▸ **Prompt**: Where an entry contains a picture, omit the picture and repeat the rest exactly.
*** Opening Task material ***
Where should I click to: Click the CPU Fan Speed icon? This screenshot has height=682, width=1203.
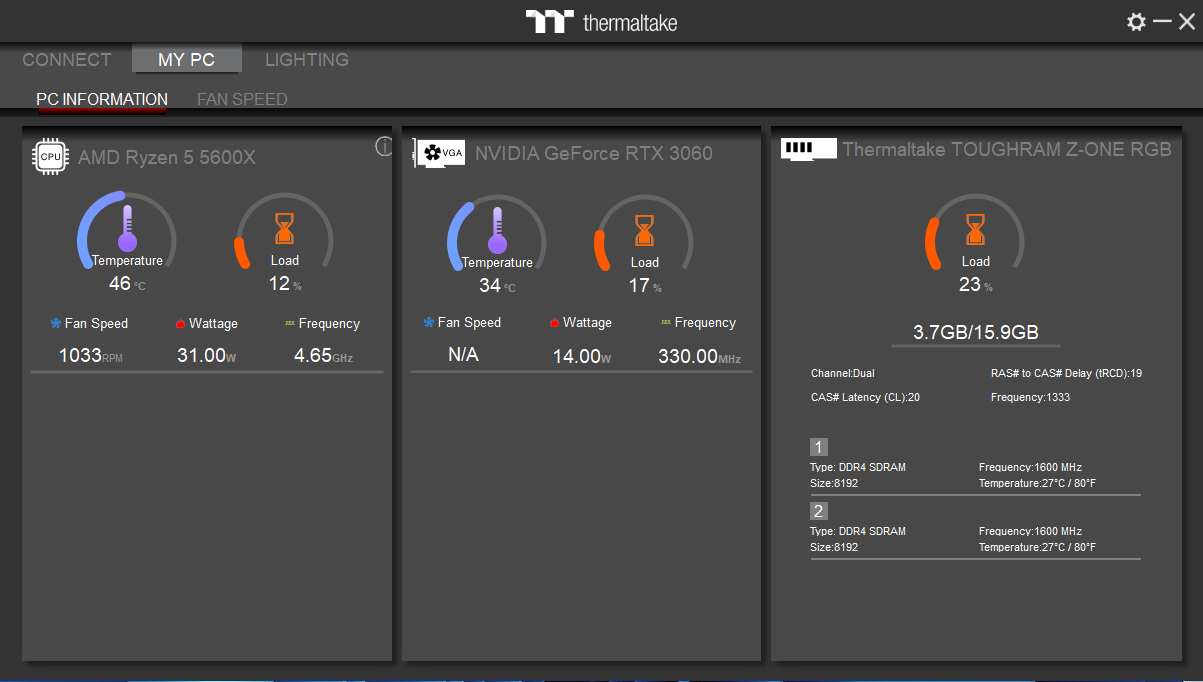click(x=56, y=324)
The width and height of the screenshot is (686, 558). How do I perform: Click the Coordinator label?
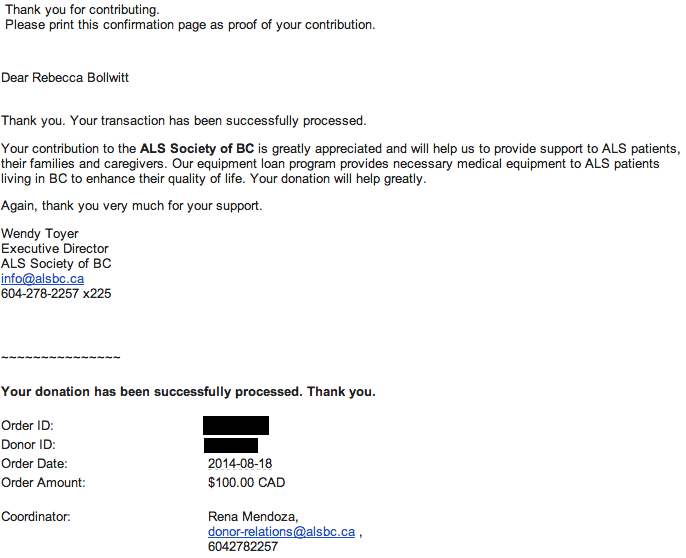36,517
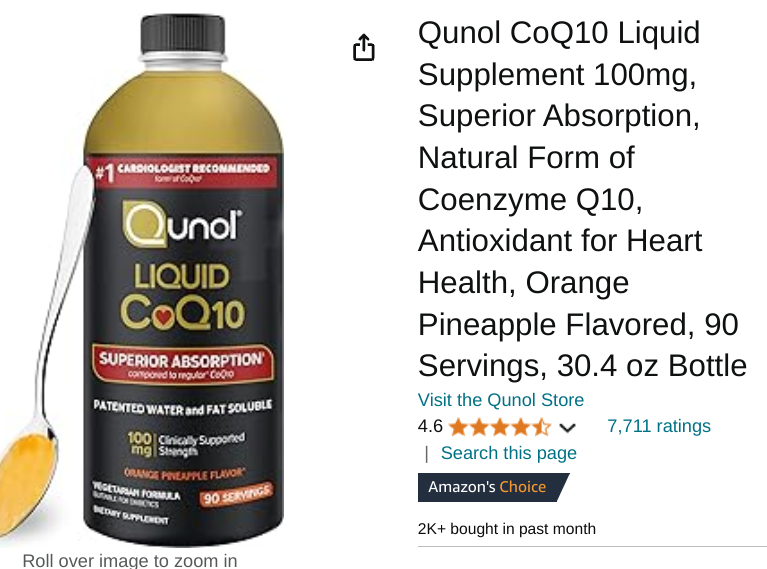Click the Roll over image to zoom in caption
The width and height of the screenshot is (767, 569).
click(130, 560)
*** Closing Task material ***
▸ **Answer to this exercise**:
Where should I click to: Click the CPU Fan Speed icon? This screenshot has height=682, width=1203.
click(x=56, y=324)
The width and height of the screenshot is (686, 558). How do I perform: Click the Coordinator label?
36,517
Click the Roll over image to zoom in caption
The width and height of the screenshot is (767, 569).
click(130, 560)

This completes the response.